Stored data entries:
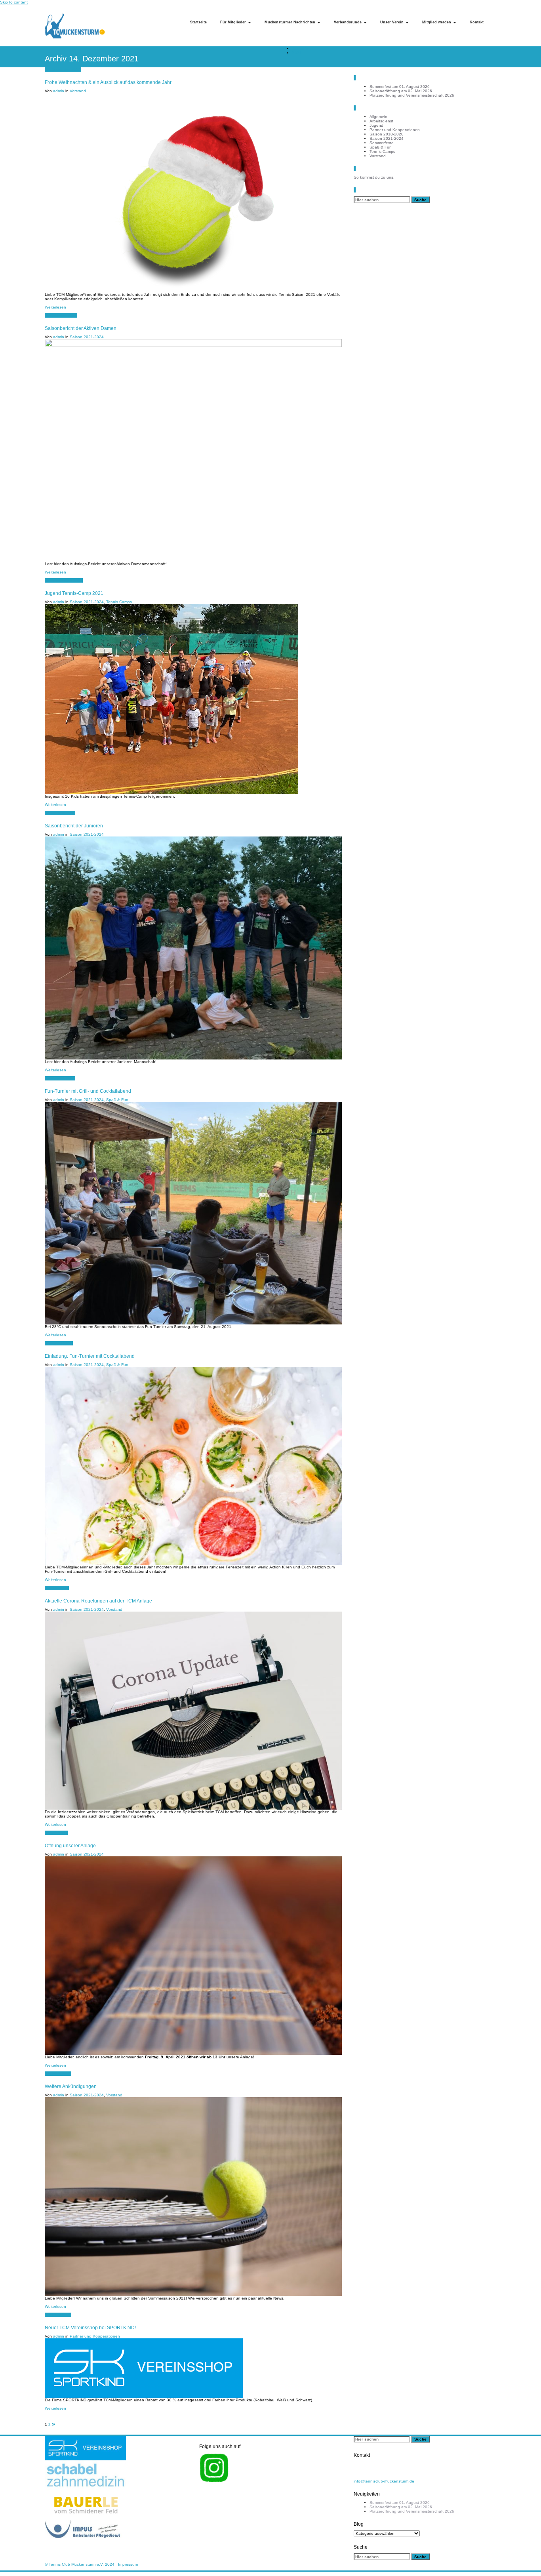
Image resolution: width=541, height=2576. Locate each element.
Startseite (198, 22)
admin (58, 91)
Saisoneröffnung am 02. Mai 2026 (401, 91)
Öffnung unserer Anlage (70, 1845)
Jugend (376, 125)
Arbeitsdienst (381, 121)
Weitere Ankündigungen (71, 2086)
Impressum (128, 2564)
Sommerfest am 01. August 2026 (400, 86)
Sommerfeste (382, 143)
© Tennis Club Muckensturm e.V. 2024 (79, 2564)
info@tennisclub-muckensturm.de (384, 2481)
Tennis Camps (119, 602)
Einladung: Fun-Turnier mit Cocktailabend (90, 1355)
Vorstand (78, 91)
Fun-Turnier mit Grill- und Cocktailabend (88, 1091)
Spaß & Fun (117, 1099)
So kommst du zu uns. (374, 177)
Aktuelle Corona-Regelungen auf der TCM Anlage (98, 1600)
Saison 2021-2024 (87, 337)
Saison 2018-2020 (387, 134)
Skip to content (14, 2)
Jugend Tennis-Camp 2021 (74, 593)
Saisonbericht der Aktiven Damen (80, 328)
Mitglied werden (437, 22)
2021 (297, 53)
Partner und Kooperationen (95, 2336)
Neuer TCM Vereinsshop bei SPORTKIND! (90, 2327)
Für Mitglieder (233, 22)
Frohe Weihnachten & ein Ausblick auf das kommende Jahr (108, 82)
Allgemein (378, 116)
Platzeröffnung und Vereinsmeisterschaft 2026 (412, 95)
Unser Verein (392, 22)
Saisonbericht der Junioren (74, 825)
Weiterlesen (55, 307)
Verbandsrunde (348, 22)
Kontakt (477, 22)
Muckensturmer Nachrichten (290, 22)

■ WHAT IS EXPECTED
Take the line holding "Für Mitglieder (233, 22)" and all lines after it through the end of the data, and set them down exactly.

■ PROBLEM SOLUTION
Für Mitglieder (233, 22)
Frohe Weihnachten & ein Ausblick auf das kommende Jahr (108, 82)
Allgemein (378, 116)
Platzeröffnung und Vereinsmeisterschaft 2026 (412, 95)
Unser Verein (392, 22)
Saisonbericht der Junioren (74, 825)
Weiterlesen (55, 307)
Verbandsrunde (348, 22)
Kontakt (477, 22)
Muckensturmer Nachrichten (290, 22)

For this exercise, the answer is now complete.